The first Filip Filkovic collection of works for C.N.P.D. was released on 15 October 2007. First release was named "War Is Over". The Aquarium Gallery (in their own fashion) noted that the designs are just as good as the James Cauty designs, so even though the labour costs are now a fraction of what they used to be, they will still be charging the same amount as before for all works.

== Other works ==

=== Documentaries ===

- Dulum Zemlje (2020-)
- Oči sokolove (2023-)
- Povratak Životinjama (2023-)
- Ideja Uspona (2022-)
- Zanat (2021-)
- Lovac na bilje (2015-2023)

===Short films===

| Year | Title | Type | Notes |
| 2016 | "Posljednji bunar" | Short film | Director |
| 2012 | "Heart juice" | Short film | Director |
| 2006 | "Posao" | Short film | Director |
| "Head Decides" | Short film | Director |
| 2004 | "Dysfunctional" | Short film | Director |

=== Music videos ===

- Lif Ivor - Never Come Home (2016)
- Nina Kraljić - Lighthouse (2016)
- Brkovi ft.
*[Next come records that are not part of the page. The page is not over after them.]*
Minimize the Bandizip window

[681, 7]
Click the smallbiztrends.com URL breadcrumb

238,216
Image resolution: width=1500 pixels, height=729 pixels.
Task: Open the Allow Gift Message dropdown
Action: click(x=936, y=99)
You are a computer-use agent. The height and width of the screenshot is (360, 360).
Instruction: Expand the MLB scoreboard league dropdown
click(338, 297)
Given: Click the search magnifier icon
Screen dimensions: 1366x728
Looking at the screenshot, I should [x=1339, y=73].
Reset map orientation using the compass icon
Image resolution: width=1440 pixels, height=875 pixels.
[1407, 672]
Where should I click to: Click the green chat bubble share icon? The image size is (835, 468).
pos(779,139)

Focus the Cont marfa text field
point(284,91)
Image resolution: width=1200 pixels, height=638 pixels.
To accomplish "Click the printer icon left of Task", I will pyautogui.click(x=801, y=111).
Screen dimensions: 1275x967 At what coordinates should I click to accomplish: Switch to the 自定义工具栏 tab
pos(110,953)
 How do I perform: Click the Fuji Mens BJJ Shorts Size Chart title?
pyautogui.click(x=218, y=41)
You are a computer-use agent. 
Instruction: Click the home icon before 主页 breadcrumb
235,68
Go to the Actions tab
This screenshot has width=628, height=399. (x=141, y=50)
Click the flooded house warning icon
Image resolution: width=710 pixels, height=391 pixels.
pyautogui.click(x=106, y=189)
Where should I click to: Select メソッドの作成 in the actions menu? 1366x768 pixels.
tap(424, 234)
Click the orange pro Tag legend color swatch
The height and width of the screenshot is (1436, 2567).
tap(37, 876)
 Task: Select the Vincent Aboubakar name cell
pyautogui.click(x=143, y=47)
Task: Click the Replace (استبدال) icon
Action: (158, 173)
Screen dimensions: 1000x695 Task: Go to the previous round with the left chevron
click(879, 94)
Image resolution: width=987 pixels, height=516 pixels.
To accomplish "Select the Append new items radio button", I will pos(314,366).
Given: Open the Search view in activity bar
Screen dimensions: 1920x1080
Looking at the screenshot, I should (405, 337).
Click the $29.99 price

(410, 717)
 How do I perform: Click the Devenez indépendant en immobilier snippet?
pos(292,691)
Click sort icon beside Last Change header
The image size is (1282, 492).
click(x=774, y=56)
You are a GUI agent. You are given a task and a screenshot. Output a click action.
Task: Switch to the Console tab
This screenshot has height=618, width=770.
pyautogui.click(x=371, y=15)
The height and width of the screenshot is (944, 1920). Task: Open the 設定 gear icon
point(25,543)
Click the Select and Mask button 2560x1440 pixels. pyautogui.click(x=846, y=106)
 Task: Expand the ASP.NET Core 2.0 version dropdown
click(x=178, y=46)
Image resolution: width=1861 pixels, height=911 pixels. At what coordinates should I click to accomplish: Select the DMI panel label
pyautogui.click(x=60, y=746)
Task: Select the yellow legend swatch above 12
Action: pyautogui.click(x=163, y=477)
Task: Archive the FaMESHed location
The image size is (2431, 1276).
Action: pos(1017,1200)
Sassja - Ovce (2016)
- Sassja - PMS (2016)
- Side Project - Guns (2016)
- The Frajle - Menjam dane (2015)
- Irena Žilić - Cricket and mouse (2015)
- Detective Jones - Prljavi pogledi (2015)
- Diyala - Gedup (2015.)
- Side Project - Glitter (2015.)
- Manntra - Put (2014.)
- Vatra - Saturn (2014.)
- Nina Romić - Možda (2014.)
- Control/Resist - TCE (2014.)
- Mozartine - Vrata do nas (2014.)
- Gibonni - Kids in uniform (2014.)
- Mario Huljev - Dođi po još (2014.)
- Vatra - Tango (2014.)
- Tereza Kesovija - Pjesma Nad Pjesmama (2013.)
- The Frajle - Pare vole me (Gramophonedzie remix) (2013.)
- Gibonni - 20th Century Man (2013.)
- VIA Lipe - Zorja (2013.) (kamera, montaža) (Dir. Zdenko Basic)
- Gibonni - Broken Finger (2013.) (kamera, montaža) (Dir. Zdenko Basic)
- Magic Sone - Oki Doki (2013.)
- Gibonni - Hey Crow (2013.) (kamera, scene, kompoziting) (Dir. Zdenko Basic)
- Starkey feat. Karizma & Nina Smith - Space (2013.)
- Lea Dekleva - Gdje Ne Vidis Ocima (2013.) (Dir. Zdenko Basic)
- The Frajle - Fina (2013.)

- Priki - Yustalgija (2012.)
- Edo Maajka - Facebook (2012.)
- Reverse Engineering feat Diyala - Heart Juice (2012.)
- Maja Keuc - You're A Tree and I'm A Balloon (2012.)
- Viktorija Novosel - Astronaut (2012.)
- Edo Maajka - Panika (2011.)
- Diyala - Wander (2011.)
- Ivana Kindl - Nisi Sam (2011.)
- Vatra feat. Ljubica Gurdulic - Ima li budnih? (2011.)
- Gibonni - Vesla na vodi (2011.) (režija: Zdenko Bašić i Manuel Šumberac)
- Vatra feat. Damir Urban - Tremolo (2011.)
- Hladno pivo - Ezoterija (2011.)
- Ex Mozartine feat. Damir Urban - Glas Jeka (2011.)
- Pankreas - D.C. Biu (2010.)
- Luka Nižetić - Život curi (2010.)
- Gibonni - Toleranca (2010.) (režija: Zdenko Bašić i Manuel Šumberac)
- Ivana Kindl - Promjenjiva (2010.)
- Vatra - Dva akrobata (2009.)
- Gibonni - Žeđam (2009.) (režija: Zdenko Bašić i Manuel Šumberac)
- Ramirez - Fantastično, bezobrazno (2009.)
- Detour - Prijatelj (2009.)
- Lollobrigida - Volim te (2009.)
- Vatra - Svjetla i sirene (2009.)
- Vatra - Eskim (2008.)
- Khan - Moj dan (2008.)
- Natali Dizdar - Naučila sam trik (2007.)
- Vatra - Miss (2007.)
- Vatra - Privatni pakao (2007.) (režija: Dinko Klobučar)
- Vatra - Mornarska majica (2007.) (režija: Dinko Klobučar)

==Music ==
Filkovic is involved in music production of Kunstterrorist Audio Noize, sound division from Kunstterrorist Organisation. The first EP by the band should be (according to Myspace profile) be released in the first quarter of 2008. As Cold War Atomic Orchestra, Filkovic is producing (as mentioned on the official Myspace profile) high-end novelty orchestral and electronic music. Both bands are signed to anti-label company "Death To Music" founded by James Fogarty. In 2009, Filkovic had set up Cellular Control to promote his latest musical experiment.